Read The Syllabus

Q: What's the most important thing to do on the first day of class?

A: Go to class. (Why, what was your answer?)

The other important thing to do is: Read the syllabus. The syllabus (from Latin, meaning "list") or course outline is my blueprint for the entire course. I spend hours writing each syllabus, making very careful choices in what I include--and what I leave out. I try to keep it short, fitting it to one sheet of paper whenever possible. That's not easy to do without going to a 6-point font. So it's really discouraging for me to have someone ask for information that's in the syllabus.

Here are The Top 10 Questions That Are Answered By The Syllabus:

1. Is this class graded on a curve?
2. Is there a textbook for this course?
3. Is there anything specific we're supposed to be reading?
4. When is the midterm?
5. What chapters are on the midterm?
6. When are your office hours?
7. Where's your office?
8. Do I need a prereq for this course?
9. What if I miss a midterm?
10. Is the final cumulative?
I'm not going to say that these are stupid questions. ("Rrrd. Fffa. Ffllabfff." I'm biting my lip really hard right now.) But if you find yourself asking one of these questions, I hope you feel awfully sheepish when I tell you, "It's on the syllabus." I mean, if you can't bring yourself to read and remember what's on the syllabus, how are you going to do on the exams?

OK, so my metaphor for the syllabus is a blueprint. The UofA, on the other hand, views it more as a contract between instructor and student. There's a lot of "Calendar" this and "Code of Student" that. It really is important for you to know what your rights are, otherwise, you're probably going to forfeit them. (When, for example, is the deadline for disputing marks on a midterm or other term assignment? Read the syllabus.)

Interestingly, university administration is thinking about cutting funds for printing hardcopies of syllabi to save money. I find that it's hard enough to get some students to read a piece of paper that been put directly into their hands--what if it's now just some e-document online somewhere? Honestly, I think I'd be willing to spend my own money to copy the syllabus and hand it out in class, if it comes to that.

What do you think? Does it matter to you if you get a hardcopy syllabus or not? Post your opinion in the comments below.

Why aren't you studying?

Update 1/4/2010: Just got the memo (which was supposed to be sent out last month) in my email: the Dean (of Arts, apparently) is "strongly encouraging" us to go with e-syllabi.

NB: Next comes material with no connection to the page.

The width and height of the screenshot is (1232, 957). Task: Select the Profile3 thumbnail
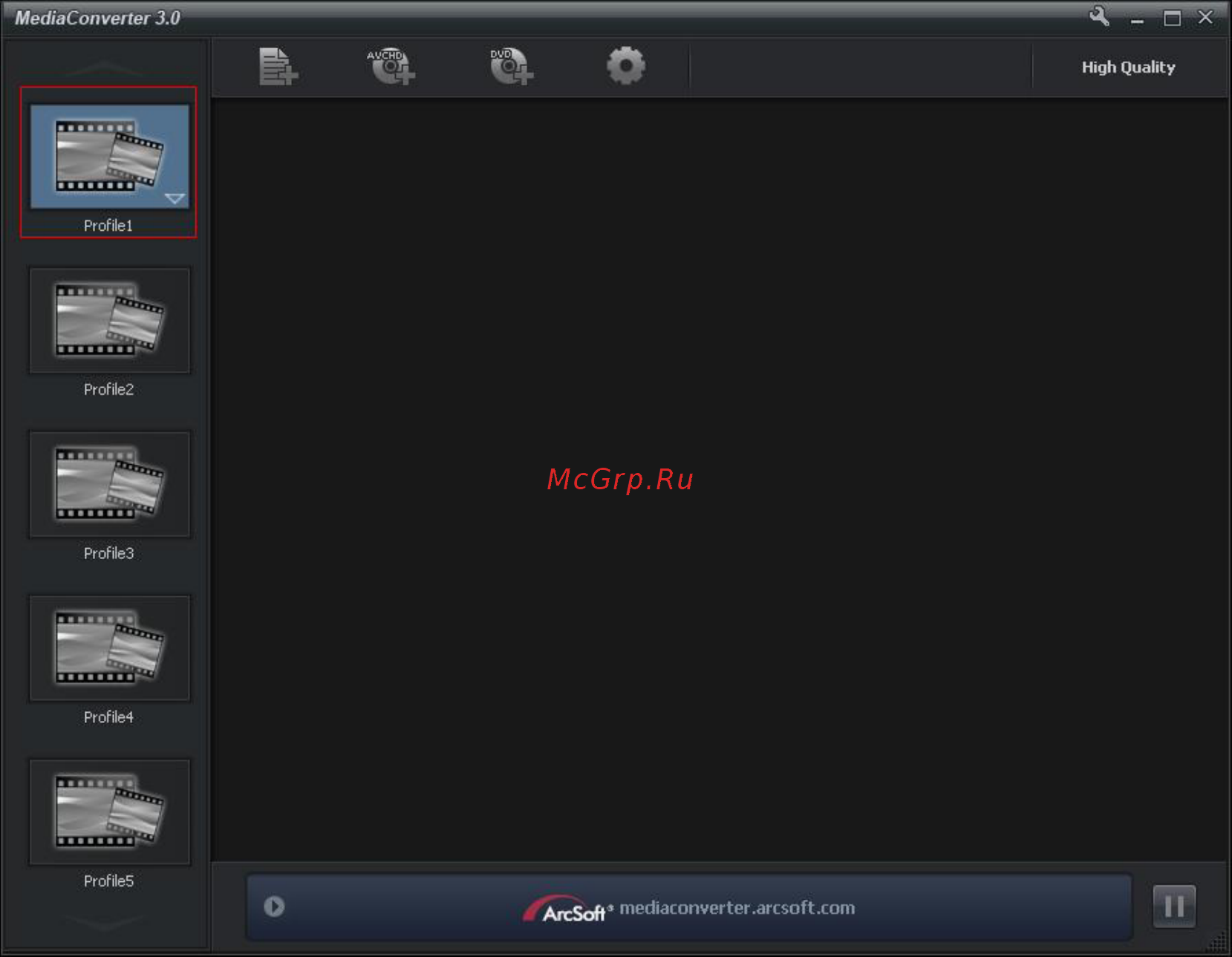[110, 485]
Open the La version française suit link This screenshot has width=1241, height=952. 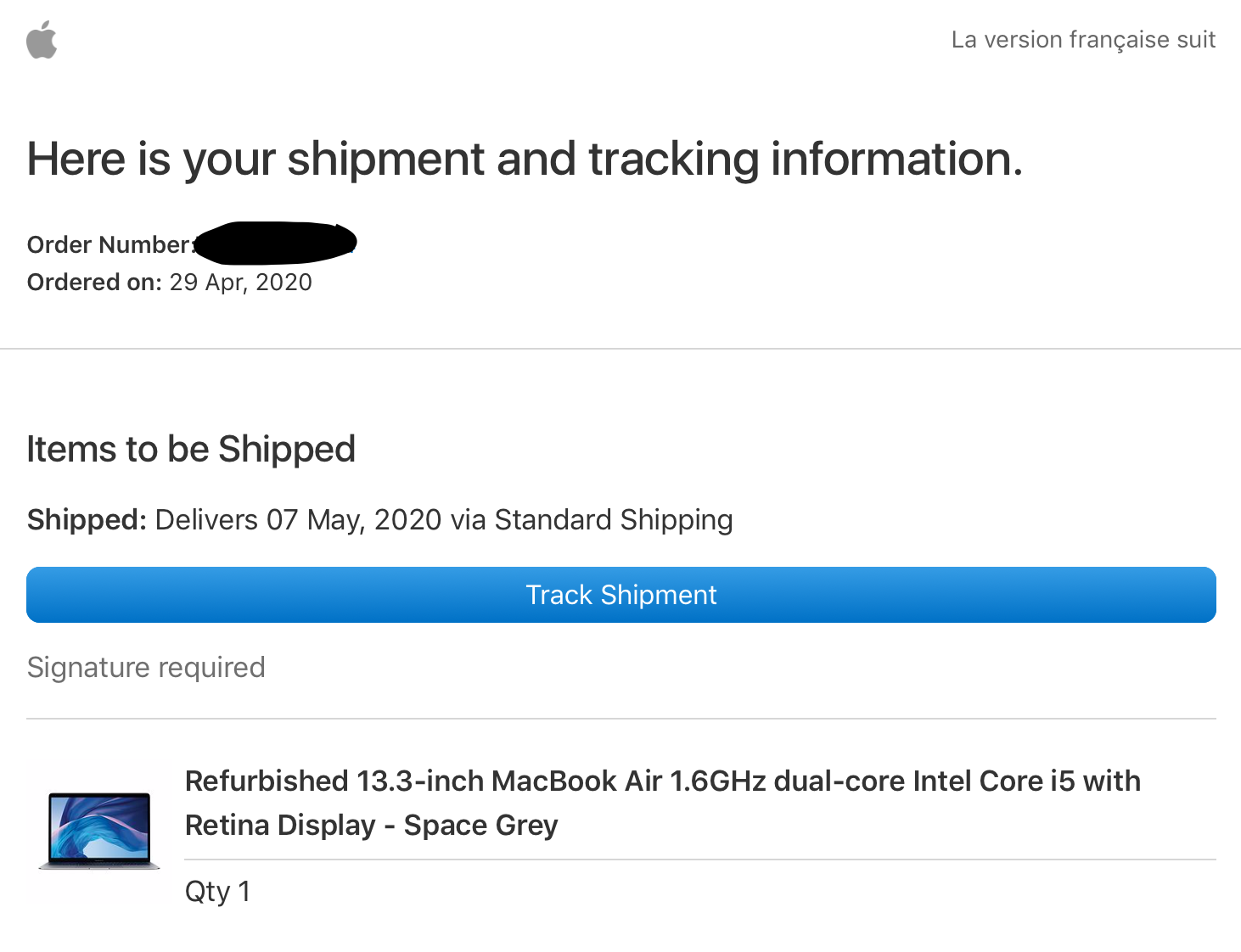coord(1083,40)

Update 5/10/2013: Great comic by PhD Comics: "It's in the syllabus."

What format do you prefer for the syllabus? (Please vote only once.)


Anastasia said...

I think the students that usually read the hard copy will read the e-copy and the ones that don't bother reading the hard copy won't read the e-copy either.

I like having a hard copy but it wouldn't matter to me, if it was only available online I'd print myself a copy.

Anonymous said...

I personally like getting a hard copy. It drives me nuts when we aren't given one in class (even more when there isn't one period). It makes me feel like they can change something (not that they would, but as far as how we are graded it's nice to have it right there). Also, I figure if I'm paying $6000 a year to attend university the least they could do is give me a hard copy of the syllabus. That being said, professors shouldn't have to pay to give their students a hard copy of a "contract." Could you imagine if your contract for buying a car dealer or a house was only online and you had to pay extra for a hard copy?

Nadia said...

I like getting the hard copy of the syllabus in class. For a lot of classes, the prof's website is password protected or students don't know where to find it, and thus can't print of a syllabus before class.

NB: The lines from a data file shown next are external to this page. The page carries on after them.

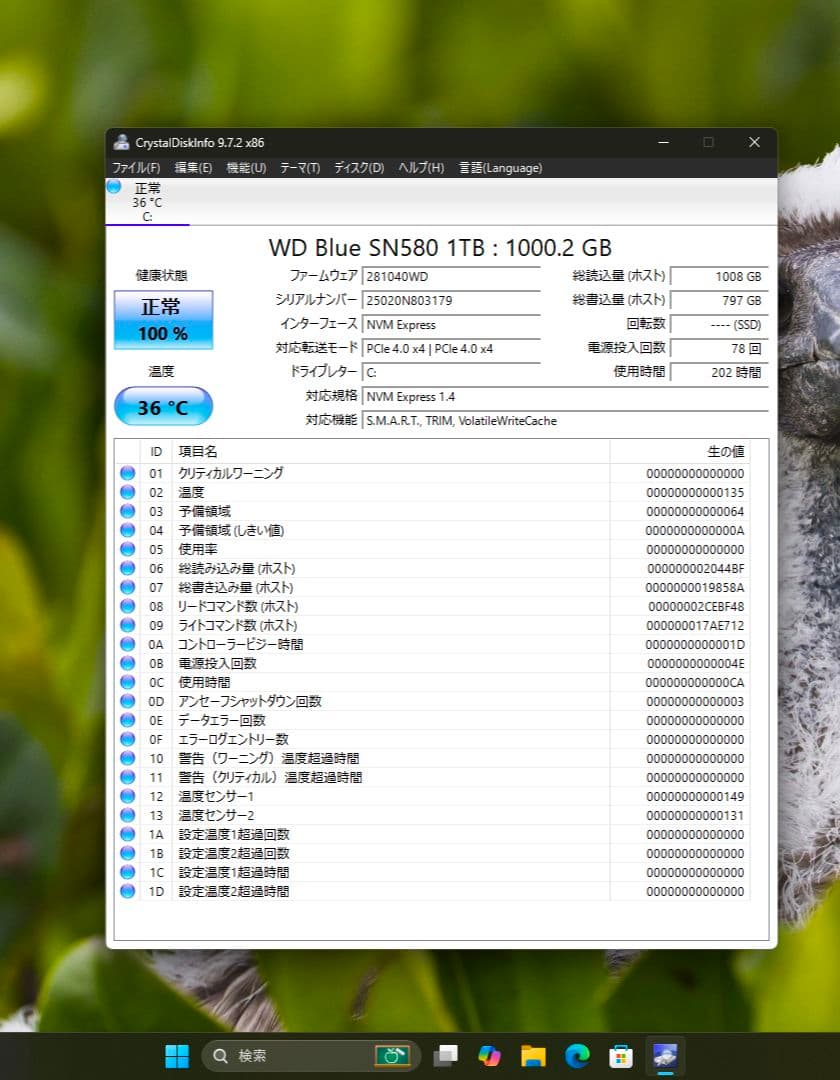Click the status orb for クリティカルワーニング row
840x1080 pixels.
point(128,473)
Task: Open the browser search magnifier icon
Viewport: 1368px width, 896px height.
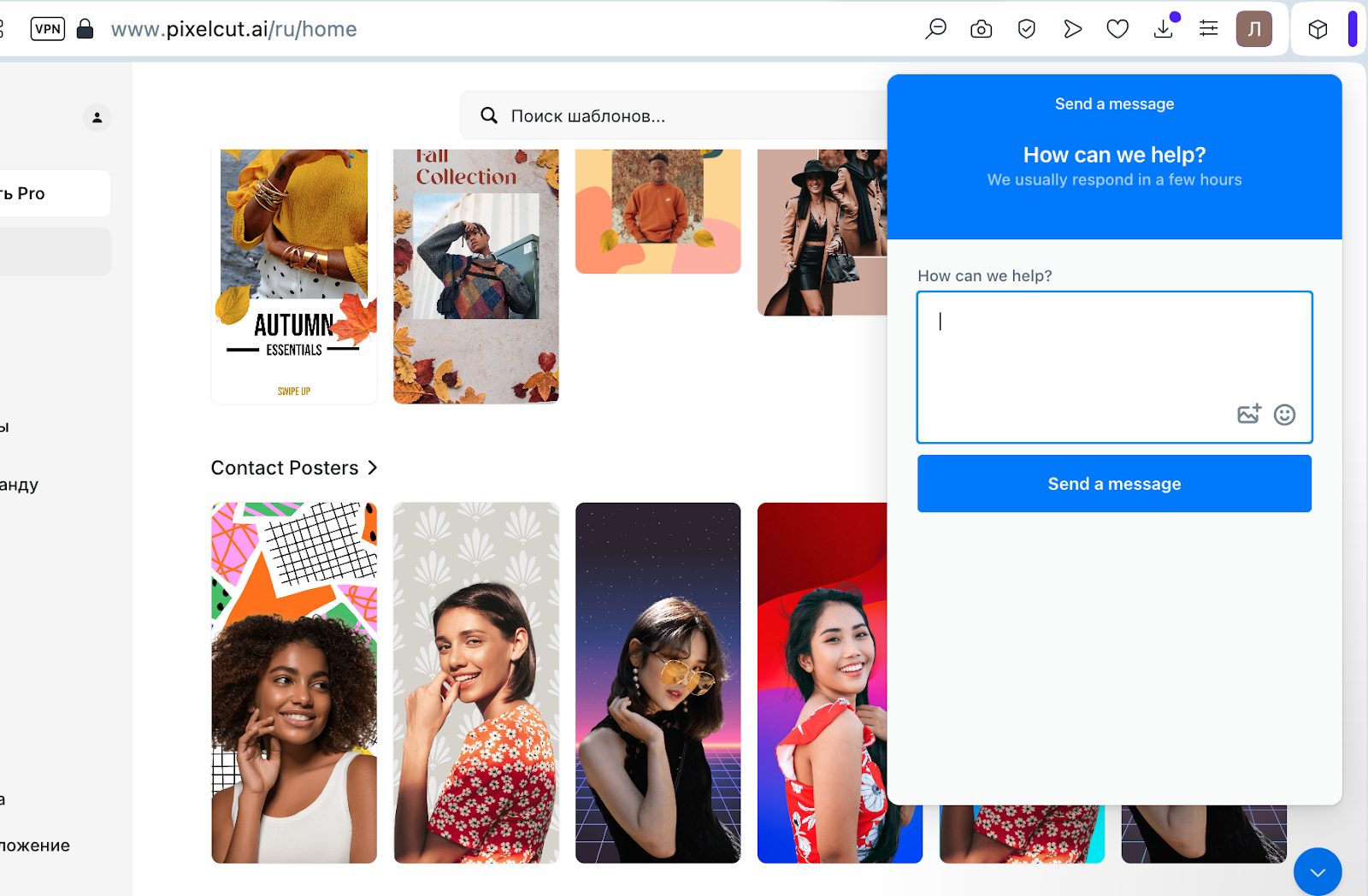Action: 935,29
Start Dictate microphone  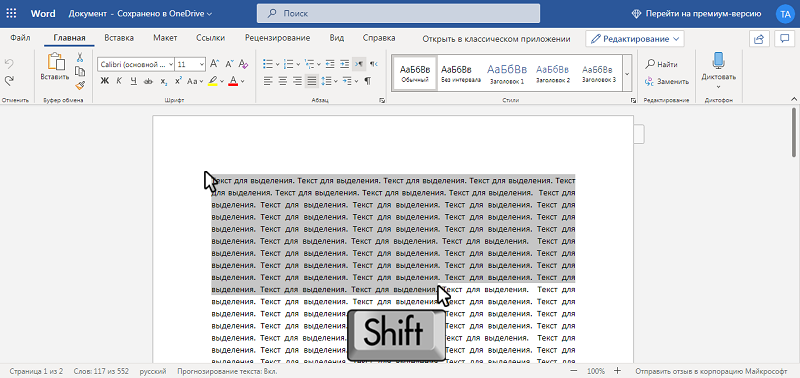click(x=718, y=61)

I find it VERY helpful to annotate the syllabus with comments the prof makes as he/she is going over the syllabus in the first class.
If I know the class website (and necessary password/login info) in advance, I will save an e-copy of the syllabus myself.

Anonymous said...

I also like to have a hard copy. I add my notes to it when/if the prof goes over it and then it lives in my bag for the whole term. The most useful part of it for me is simply having the dates right there, in front of me, hard copy. That way if I have a panic moment where I think something is due - I can check the syllabus and reassure myself that it's all in my head.

Anonymous said...

I do not care whether or not I get the syllabus in hard copy or e-copy simply because my favorite activity is asking professors when my midterms are; why must you deprive me of my favorite activity?

Speaking of when midterms are, when is the midterm for your Perception class?

In all seriousness, I no longer have a preference for either hard copy or e-copy of a syllabus. I used to prefer hard copies, but I got used to checking e-copies.

P.S. I don't really need a response as to when the midterm is for your Advanced Perception class. No, I think I will email you instead...

P.P.S If somebody actually sends you an email asking you when the midterm is, it wasn't me. No, seriously. I know I'm "Anonymous" and all, but I'm not even in your perception class.